Traductions de Virgile, L'Enéide. Début du Livre IV.

Texte original:

AT regina gravi iamdudum saucia cura
volnus alit venis, et caeco carpitur igni.
Multa viri virtus animo, multusque recursat
gentis honos: haerent infixi pectore voltus
verbaque, nec placidam membris dat cura quietem.
Postera Phoebea lustrabat lampade terras,
umentemque Aurora polo dimoverat umbram,
cum sic unanimam adloquitur male sana sororem:
`Anna soror, quae me suspensam insomnia terrent!
Quis novus hic nostris successit sedibus hospes,
quem sese ore ferens, quam forti pectore et armis!
Credo equidem, nec vana fides, genus esse deorum.
Degeneres animos timor arguit: heu, quibus ille
iactatus fatis! Quae bella exhausta canebat!
Si mihi non animo fixum immotumque sederet,
ne cui me vinclo vellem sociare iugali,
postquam primus amor deceptam morte fefellit;
si non pertaesum thalami taedaeque fuisset,
huic uni forsan potui succumbere culpae.
Anna, fatebor enim, miseri post fata Sychaei
coniugis et sparsos fraterna caede Penatis,
solus hic inflexit sensus, animumque labantem
impulit: adgnosco veteris vestigia flammae.
Sed mihi vel tellus optem prius ima dehiscat,
vel Pater omnipotens adigat me fulmine ad umbras,
pallentis umbras Erebi noctemque profundam,
ante, Pudor, quam te violo, aut tua iura resolvo.
Ille meos, primus qui me sibi iunxit, amores
abstulit; ille habeat secum servetque sepulchro.'
Sic effata sinum lacrimis implevit obortis.

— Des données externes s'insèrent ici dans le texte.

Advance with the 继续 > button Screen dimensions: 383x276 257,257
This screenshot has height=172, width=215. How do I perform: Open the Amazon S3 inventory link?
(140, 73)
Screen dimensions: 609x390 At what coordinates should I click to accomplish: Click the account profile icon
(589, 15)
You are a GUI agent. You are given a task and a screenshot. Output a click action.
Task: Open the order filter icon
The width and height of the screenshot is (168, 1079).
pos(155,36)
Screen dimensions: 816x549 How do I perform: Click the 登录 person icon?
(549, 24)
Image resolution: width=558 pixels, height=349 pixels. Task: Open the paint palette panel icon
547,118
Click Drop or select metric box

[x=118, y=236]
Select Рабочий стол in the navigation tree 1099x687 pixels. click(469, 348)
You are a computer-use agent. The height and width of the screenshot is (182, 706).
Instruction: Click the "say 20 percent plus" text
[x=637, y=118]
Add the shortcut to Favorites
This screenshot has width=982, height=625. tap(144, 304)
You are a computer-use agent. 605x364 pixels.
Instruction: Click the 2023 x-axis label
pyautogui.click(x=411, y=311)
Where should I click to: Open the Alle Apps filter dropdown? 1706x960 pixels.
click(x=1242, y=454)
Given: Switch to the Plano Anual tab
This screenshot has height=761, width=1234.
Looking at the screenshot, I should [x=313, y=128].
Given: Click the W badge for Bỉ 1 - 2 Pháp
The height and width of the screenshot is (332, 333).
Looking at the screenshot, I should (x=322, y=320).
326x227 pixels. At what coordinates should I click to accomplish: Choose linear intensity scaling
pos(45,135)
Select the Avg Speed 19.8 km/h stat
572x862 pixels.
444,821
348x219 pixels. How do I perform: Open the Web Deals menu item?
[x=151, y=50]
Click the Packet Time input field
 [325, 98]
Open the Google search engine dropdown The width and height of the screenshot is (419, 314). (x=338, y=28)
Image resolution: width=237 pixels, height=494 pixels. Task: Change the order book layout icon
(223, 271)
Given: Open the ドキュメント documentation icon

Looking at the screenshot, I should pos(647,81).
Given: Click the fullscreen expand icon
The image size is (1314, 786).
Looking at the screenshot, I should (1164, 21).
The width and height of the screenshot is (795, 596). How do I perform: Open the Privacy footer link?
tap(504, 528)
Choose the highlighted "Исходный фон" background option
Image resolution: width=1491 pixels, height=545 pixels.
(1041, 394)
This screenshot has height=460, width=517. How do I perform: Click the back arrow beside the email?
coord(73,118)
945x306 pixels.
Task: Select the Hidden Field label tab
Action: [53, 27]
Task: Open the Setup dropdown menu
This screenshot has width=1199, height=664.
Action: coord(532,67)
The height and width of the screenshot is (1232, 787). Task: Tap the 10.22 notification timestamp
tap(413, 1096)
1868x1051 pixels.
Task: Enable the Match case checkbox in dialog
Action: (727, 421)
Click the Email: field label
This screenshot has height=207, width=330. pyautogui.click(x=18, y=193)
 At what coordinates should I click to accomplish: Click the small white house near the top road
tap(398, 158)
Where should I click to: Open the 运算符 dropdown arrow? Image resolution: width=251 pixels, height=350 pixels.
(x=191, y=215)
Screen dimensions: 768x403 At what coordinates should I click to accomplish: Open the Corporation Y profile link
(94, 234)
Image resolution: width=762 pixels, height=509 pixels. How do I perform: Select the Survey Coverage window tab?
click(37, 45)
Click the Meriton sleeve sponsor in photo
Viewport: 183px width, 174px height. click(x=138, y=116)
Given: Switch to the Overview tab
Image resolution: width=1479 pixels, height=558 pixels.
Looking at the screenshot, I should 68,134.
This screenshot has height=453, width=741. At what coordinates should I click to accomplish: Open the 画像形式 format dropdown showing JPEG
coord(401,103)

(Pour une traduction en français moderne, annotée, voir http://bcs.fltr.ucl.ac.be/Virg/V04-001-172.html)


La traduction anglaise de John Dryden (1690).

Grand poète et dramaturge de la "Restoration" anglaise, Dryden s'est lancée dans la traduction des œuvres complètes de Virgile dans les derniers dix ans de sa vie, après que des changements politiques lui ont fait perdre le poste de "Poet Laureate"; les souscriptions à son Virgile sont devenu son principal gagne-pain.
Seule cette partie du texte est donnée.